14. A method of providing one or more recommendations comprising:

querying a knowledge graph to generate the one or more recommendations, wherein the knowledge graph comprises:

a plurality of item nodes associated with a plurality of items, wherein:

each respective item, of the plurality of items, are associated with a respective industry of one or more industries; and

each respective item associated with the respective industry comprises a unique item-industry pair;

one or more industry nodes associated with the one or more industries; and

a plurality of edges, wherein:

each respective edge of the plurality of edges connects a respective pair of items nodes of the plurality of item nodes, and

each respective edge indicating that the respective items associated with the respective pair of item nodes comprise:

associated items in a same industry of the one or more industries that are associated, or

associated items in different industries of the one or more industries; and

providing the one or more recommendations.

15. The method of claim 14, wherein the one or more recommendations comprise an indication of one or more businesses that sell an item of the plurality of items included in the knowledge graph.

16. The method of claim 14, wherein the one or more recommendations comprise an indication of one or more items of the plurality of items generally sold and associated with an industry of the one or more industries.

17. The method of claim 14, wherein each respective edge indicating that the items of the respective pair of item nodes comprise the associated items in the same industry comprises an edge indicating that the respective items associated with the respective pair of item nodes comprise:

a same item;

a specie of a genus associated with the respective items; or

related items.

18. The method of claim 14, wherein each respective item of the plurality of items comprises a product or a service.

19. The method of claim 14, further comprising creating the knowledge graph.
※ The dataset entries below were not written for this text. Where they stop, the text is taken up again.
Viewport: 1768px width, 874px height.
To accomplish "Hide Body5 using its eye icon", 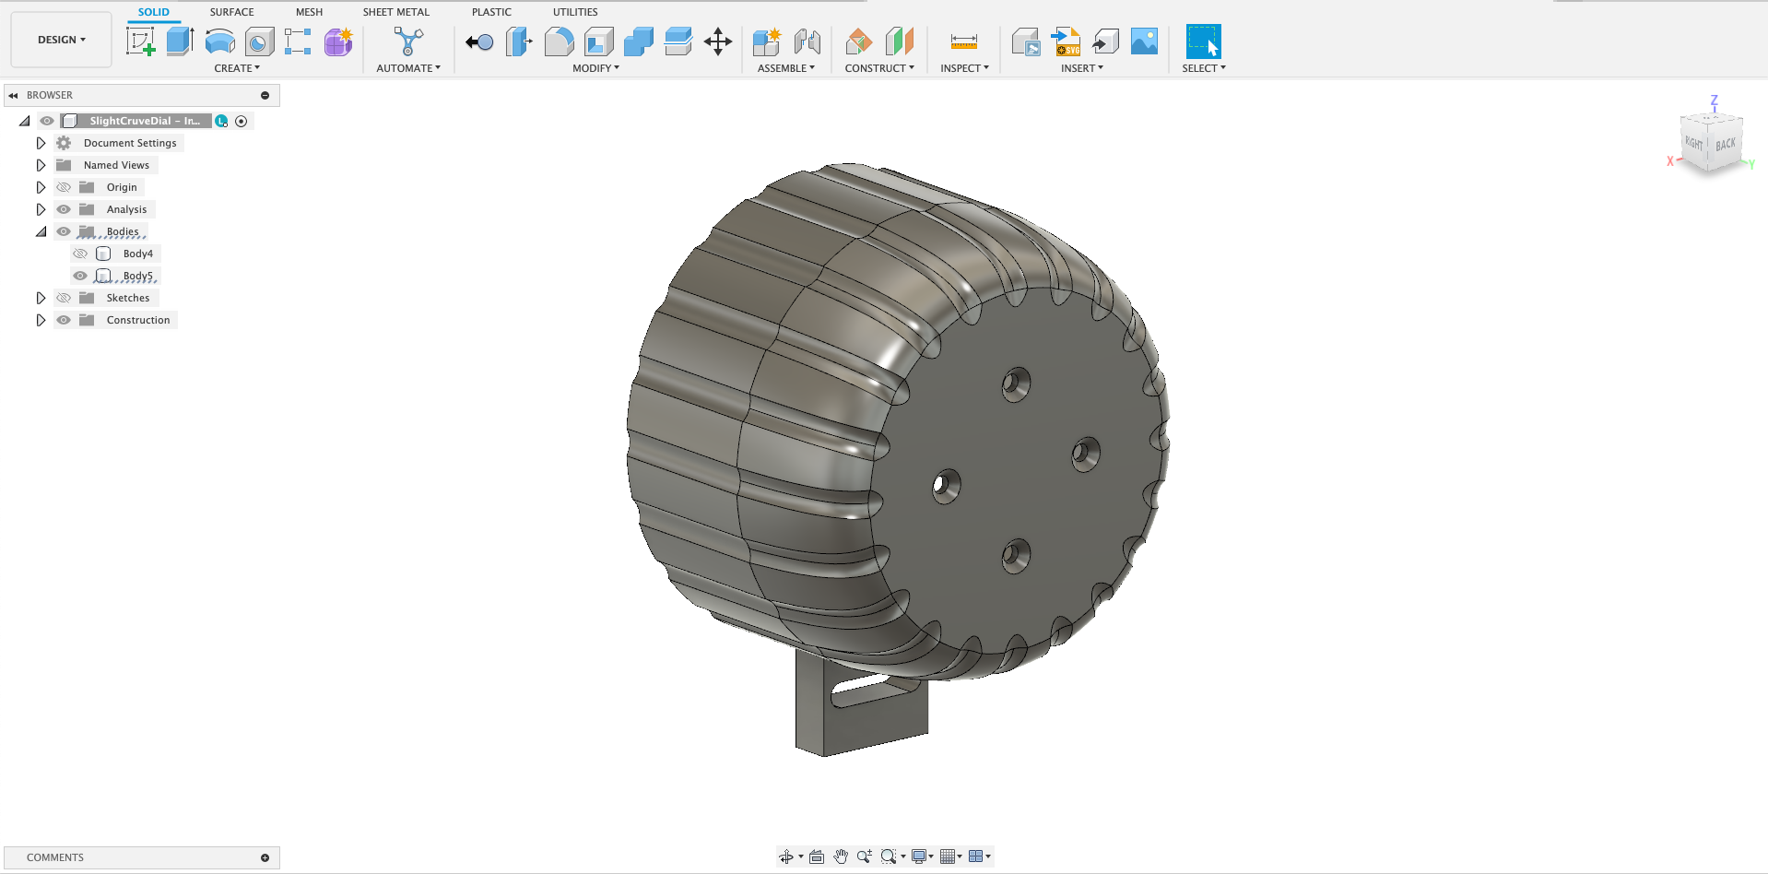I will click(x=80, y=275).
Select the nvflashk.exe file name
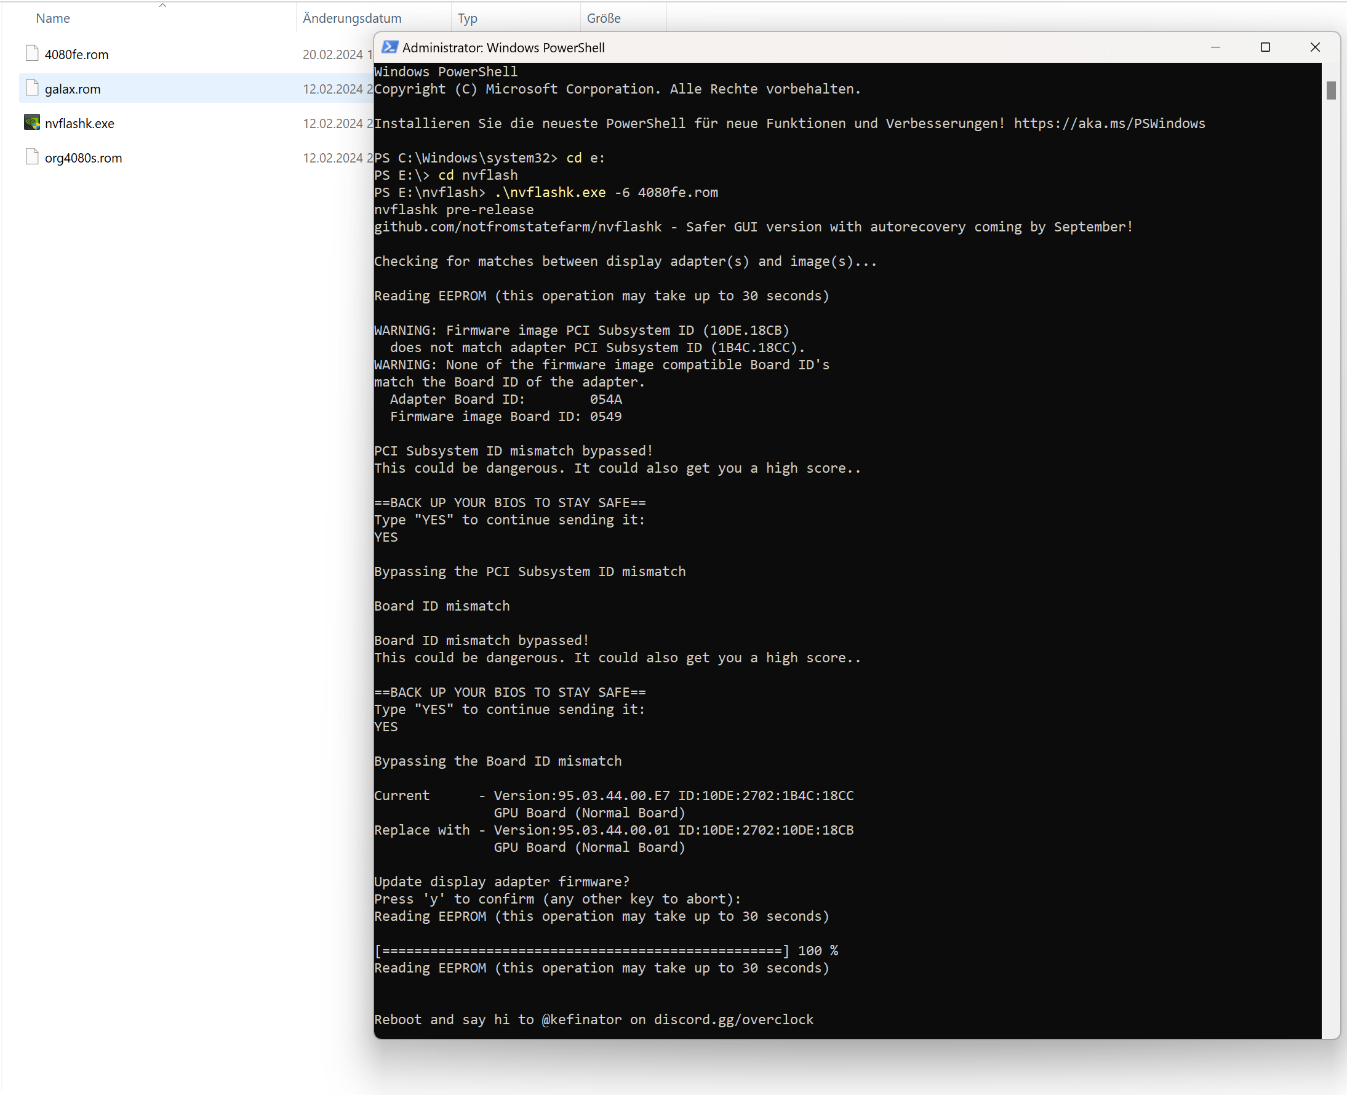This screenshot has height=1095, width=1347. pyautogui.click(x=79, y=124)
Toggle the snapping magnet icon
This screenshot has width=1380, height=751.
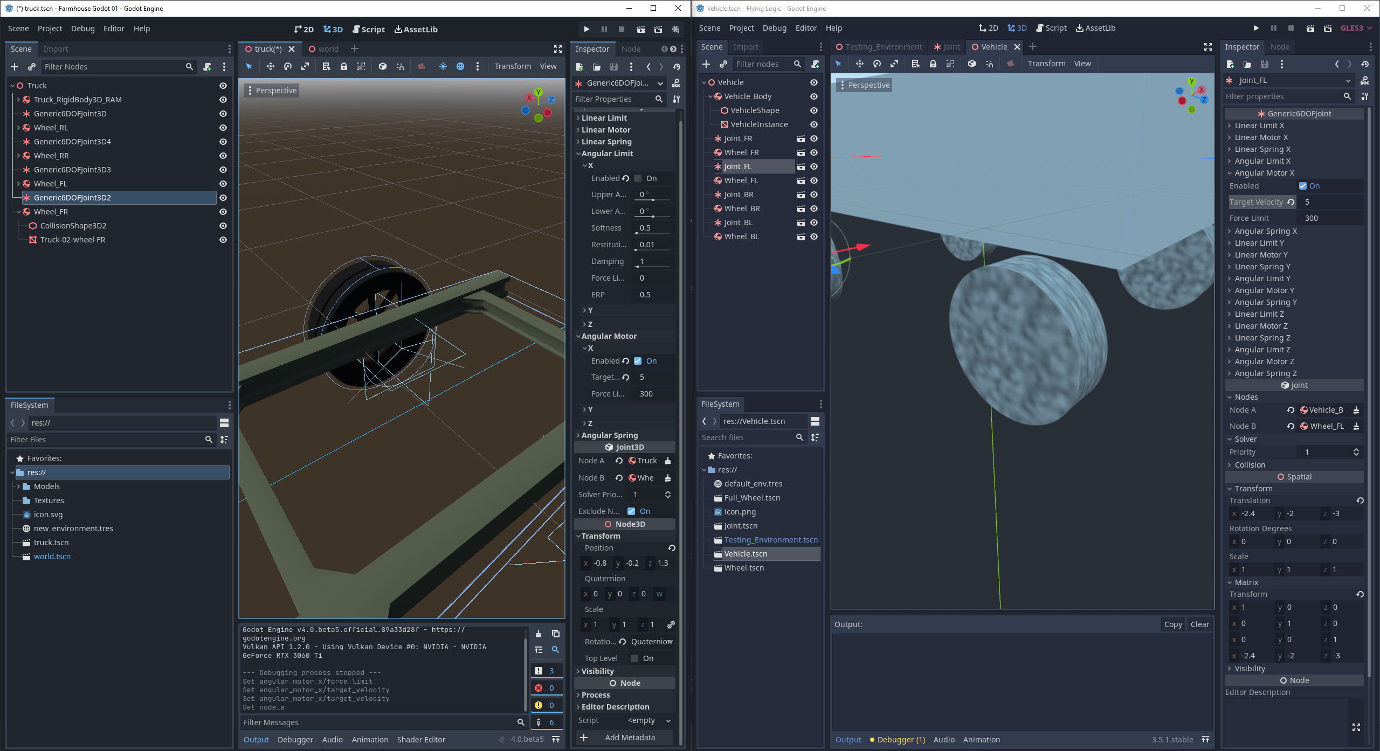(x=400, y=66)
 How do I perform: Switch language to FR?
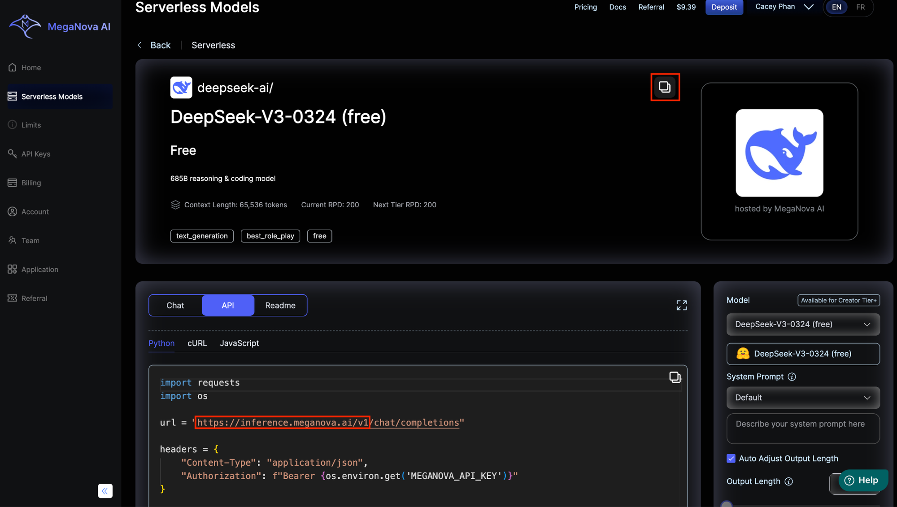pos(860,7)
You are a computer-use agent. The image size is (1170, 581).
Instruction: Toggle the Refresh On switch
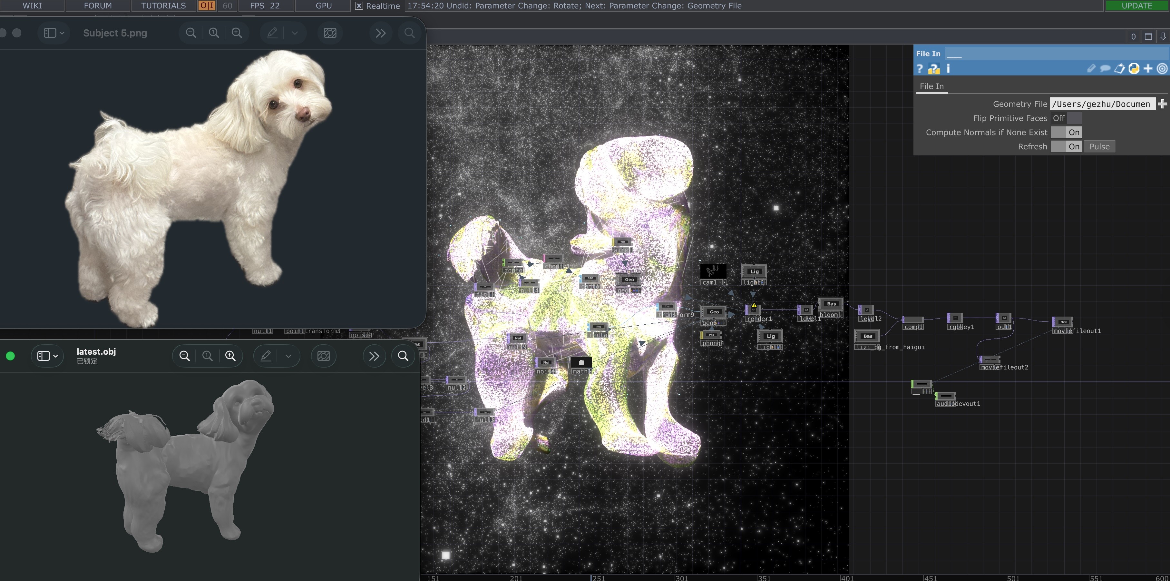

20. A processing system, comprising:

a memory comprising computer-executable instructions; and

a processor configured to execute the computer-executable instructions and cause the processing system to:

for each respective item, of a plurality of items, associated with a respective industry of one or more industries:

add an item node in a knowledge graph for the respective item;

add an industry node in the knowledge graph for the respective industry associated with the respective item if no industry node for the respective industry exists in the knowledge graph;

generate a set of semantically similar items to the respective item; and

prompt one or more machine learning models to determine that the respective item and at least one semantically similar item of the set of semantically similar items are associated; and

generate an edge between the respective item and the at least one semantically similar item based on the association determination.